Leon – remembered for the "Fight back!" slogan – had to consolidate white and other minority voters. Zille's mission was to prepare the party for government and to attempt to craft the party's own approach to non-racialism through the slogan "An open-opportunity society".
It seems Maimane's slogan – and therefore his mission – will revolve around the party's catchphrase of "Freedom, fairness and opportunity", which is largely centred on the issue of race and representivity.
The party's leadership was on Friday involved in intense debate around the exact wording of a clause to be inserted in the party's constitution that deals with diversity: what it means, and how it should be worded. This clause will be presented to the DA congress for adoption.
'Fairness' according to Maimane means an acknowledgement that unfairness in society is still to a large extent based on race and that steps need to be taken to address it, be it through redress or affirmative action.
The proposed clause – which was the subject of a long Friday afternoon debate by the party's leadership – talks about a diverse society with people of different origins, cultures and customs, and that the party will do its best "to replicate diversity in its structures".
How that will be done is unclear, because there is seemingly also common agreement that the imposition of quotas in the party is antithetical to its "values of democracy".
"Fairness" according to Maimane means an acknowledgement that unfairness in society is still to a large extent based on race and that steps need to be taken to address it, be it through redress or affirmative action. That seems a departure from the party's previous approach, which, while in support for active intervention in righting past wrongs, was much more focused on "a level playing field for all".

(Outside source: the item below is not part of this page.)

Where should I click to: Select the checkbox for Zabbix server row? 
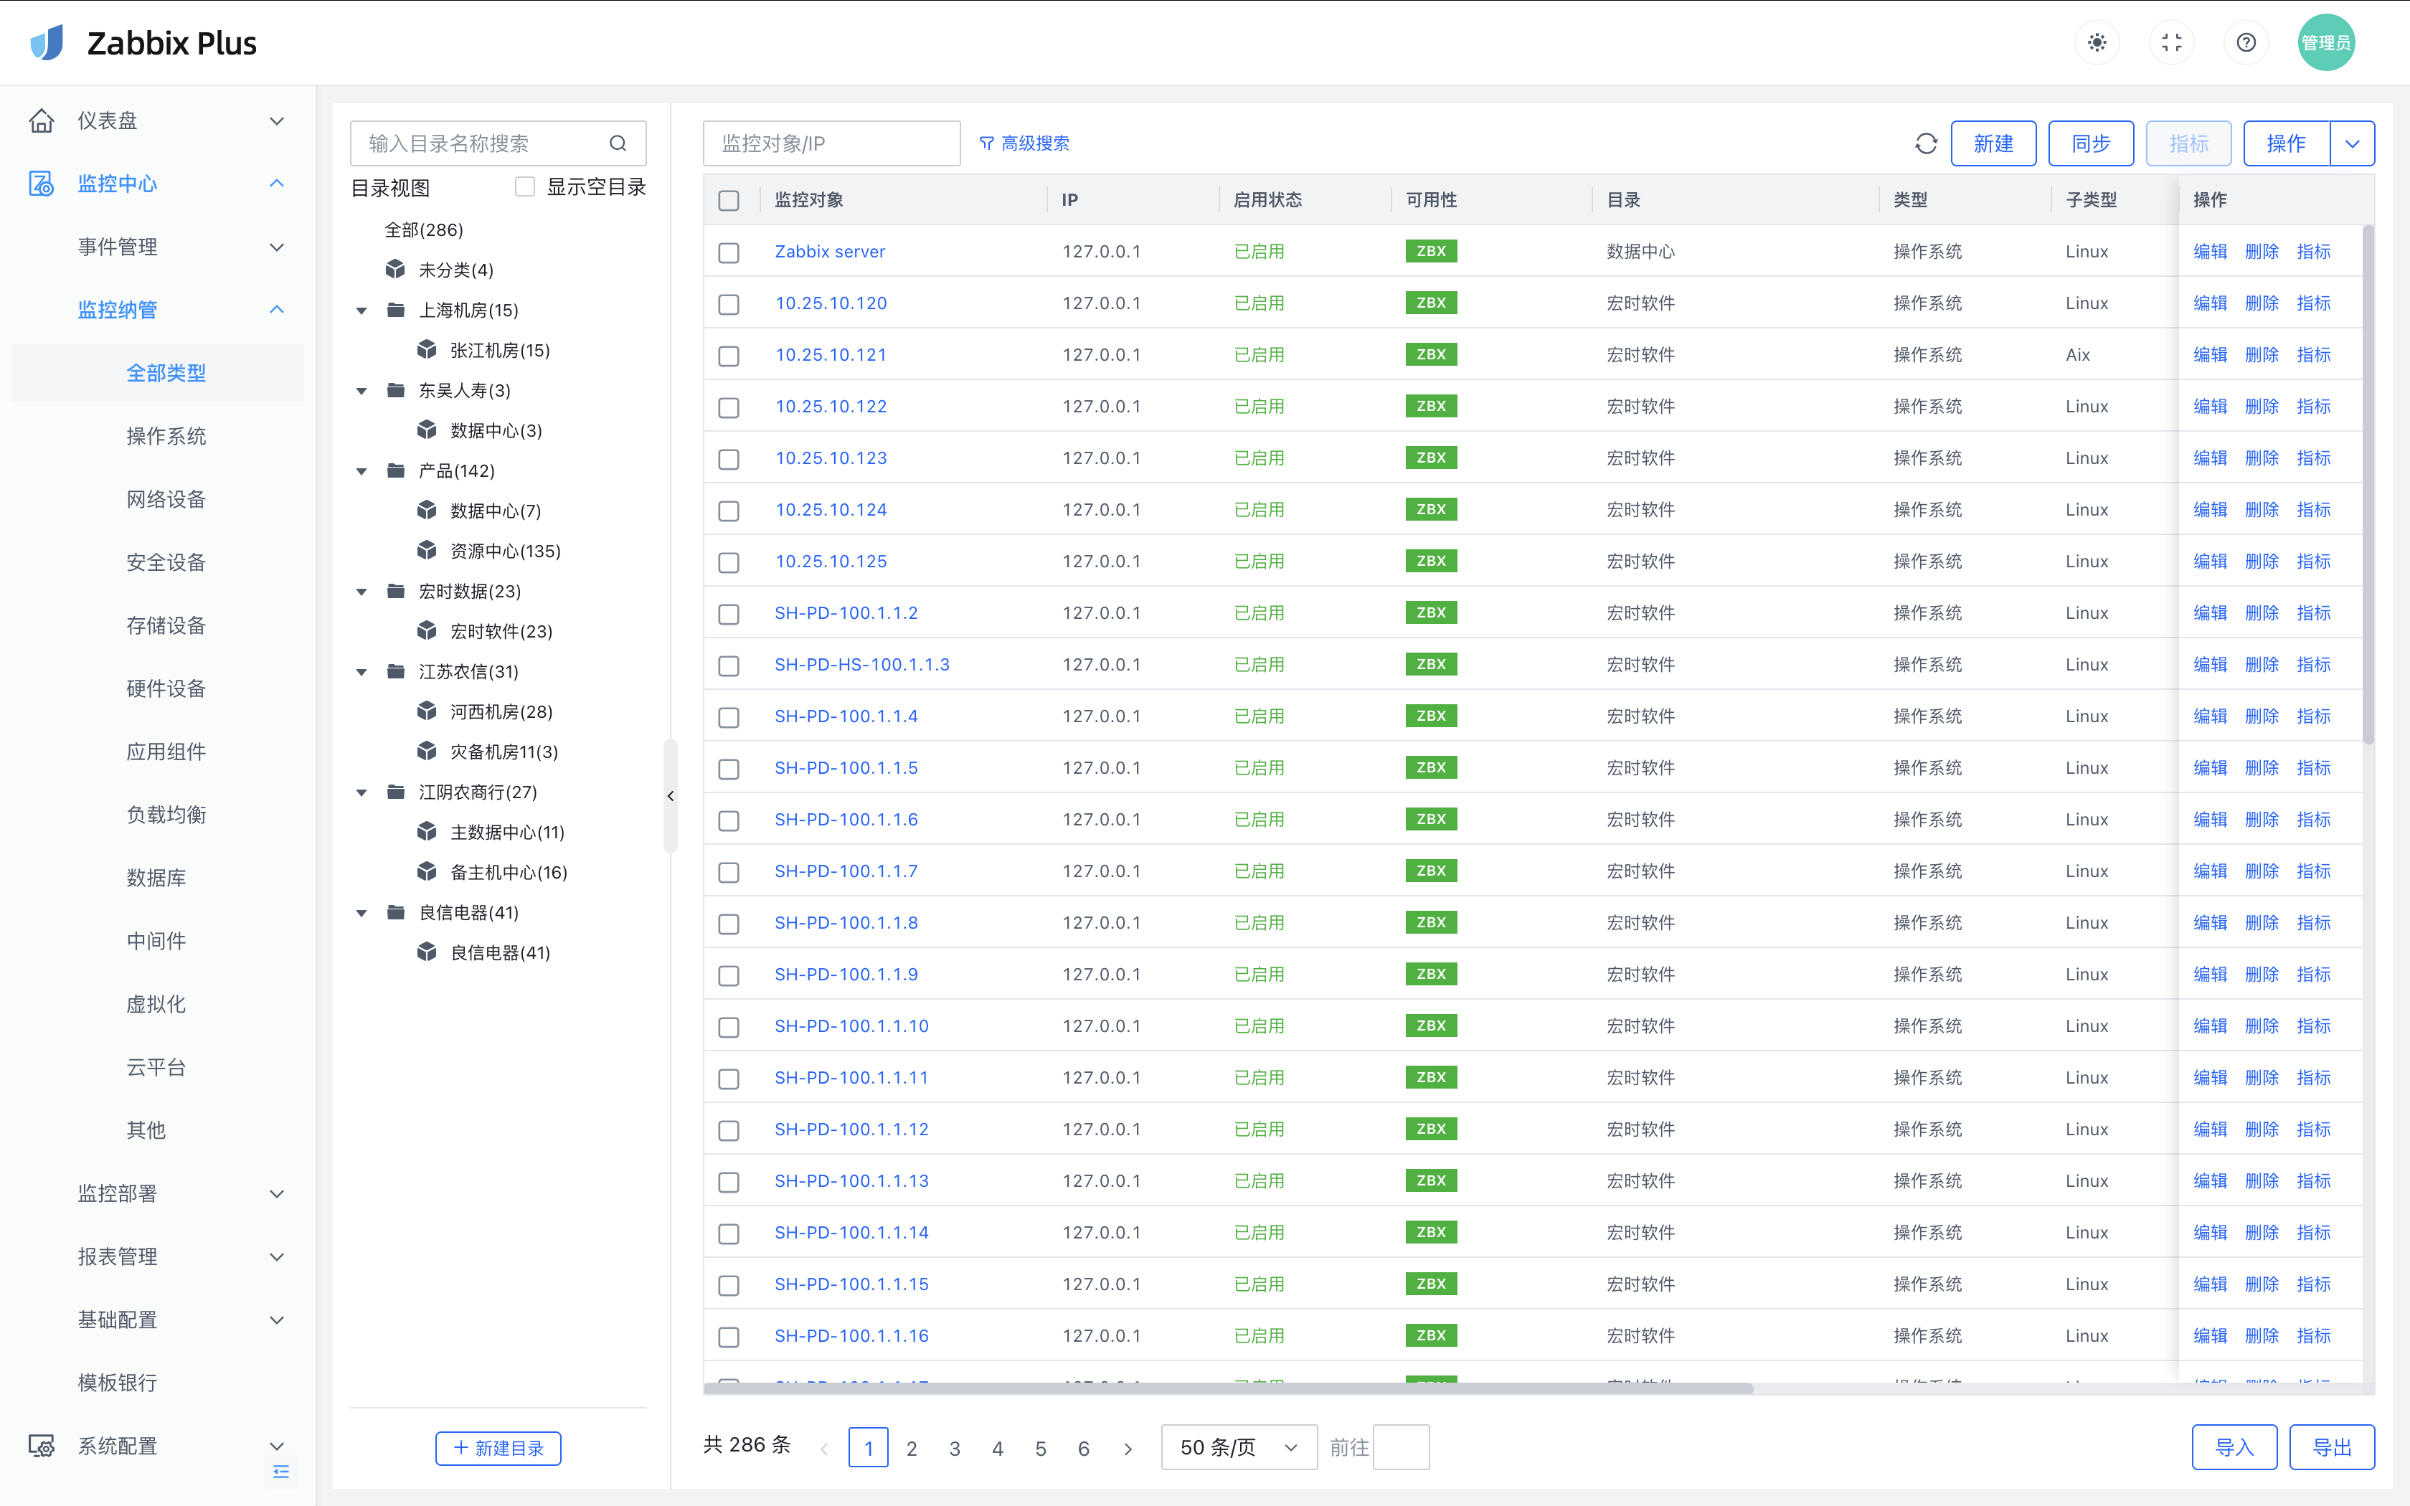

The end of Zuma – a reprieve for the ANC – came at the exact same time as the Cape Town drought crisis and bitter fight with Patricia de Lille.

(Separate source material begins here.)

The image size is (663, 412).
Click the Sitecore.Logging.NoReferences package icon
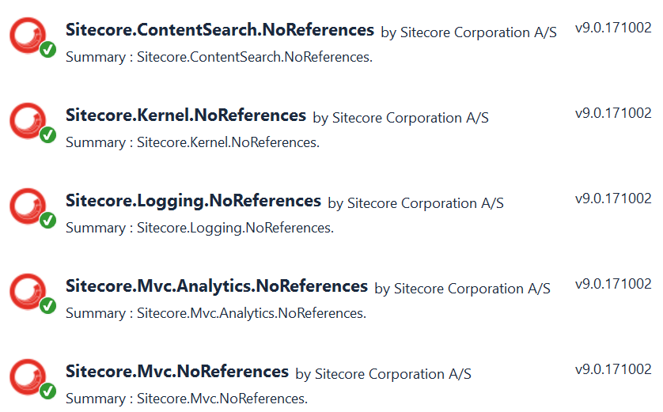[28, 206]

Beyond the perennial South African issue of race, the DA will have to adopt clear and alternate policies to the governing party's. At the conclusion of its congress, the DA must be able to articulate its positions on the economy, small business, land reform, health and education.
Shortly after the municipal election, at the beginning of last year, the optimism in the party was palpable, with internal workshops around governance and planning for national government taking place. The end of Zuma – a reprieve for the ANC – came at the exact same time as the Cape Town drought crisis and bitter fight with Patricia de Lille.
This weekend's congress is an opportunity for a reset – and for Maimane to set the course for the almighty battle which will be next year's election.
WHAT TO LOOK OUT FOR
1. Will the term of leadership be extended from three to five years, and how will it affect Maimane's position in the party?
2. Will the National Management Committee, tasked with the day-to-day running of the party, be shrunk – and what will the effect on internal democracy be?
3. Will the stoic Athol Trollip be able to hold off the challenge from popular Tshwane mayor Solly Msimanga for the position of federal chairperson?
4. How will the party construct the diversity clause in its constitution, and what will the impact be on its ideology?
5. Will the party be able to prepare and articulate policy positions clearly different from the ANC, and will these resonate with voters?